**TASK DIRECTIONS:** Display each line below that contains the string "card". Case matters.

Begin

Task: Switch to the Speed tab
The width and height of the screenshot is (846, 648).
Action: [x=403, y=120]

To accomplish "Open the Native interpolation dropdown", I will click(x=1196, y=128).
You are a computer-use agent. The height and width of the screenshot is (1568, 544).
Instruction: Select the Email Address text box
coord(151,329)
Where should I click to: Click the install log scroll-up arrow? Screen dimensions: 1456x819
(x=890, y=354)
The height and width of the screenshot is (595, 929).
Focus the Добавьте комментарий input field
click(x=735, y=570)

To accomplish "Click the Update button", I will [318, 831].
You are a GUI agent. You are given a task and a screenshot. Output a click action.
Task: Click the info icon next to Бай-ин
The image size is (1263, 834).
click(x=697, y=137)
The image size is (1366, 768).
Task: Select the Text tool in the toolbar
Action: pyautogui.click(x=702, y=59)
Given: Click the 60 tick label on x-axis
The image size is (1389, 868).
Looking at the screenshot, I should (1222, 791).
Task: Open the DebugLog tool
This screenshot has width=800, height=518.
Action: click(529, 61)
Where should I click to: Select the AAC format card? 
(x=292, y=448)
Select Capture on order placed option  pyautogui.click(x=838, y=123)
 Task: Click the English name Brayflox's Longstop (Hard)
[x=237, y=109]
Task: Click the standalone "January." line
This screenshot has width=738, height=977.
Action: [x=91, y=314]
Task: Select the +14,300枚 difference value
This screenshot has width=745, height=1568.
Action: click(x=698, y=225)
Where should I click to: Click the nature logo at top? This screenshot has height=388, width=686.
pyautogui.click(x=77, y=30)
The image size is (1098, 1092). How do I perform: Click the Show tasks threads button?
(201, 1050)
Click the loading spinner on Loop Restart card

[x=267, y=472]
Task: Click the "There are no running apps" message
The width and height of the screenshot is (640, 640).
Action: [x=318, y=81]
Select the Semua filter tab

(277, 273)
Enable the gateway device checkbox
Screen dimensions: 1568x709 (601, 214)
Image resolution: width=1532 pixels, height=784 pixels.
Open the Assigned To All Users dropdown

End

**SOLUTION BELOW:**
Where should I click to: Select the AAC format card? 
Click the loading spinner on Loop Restart card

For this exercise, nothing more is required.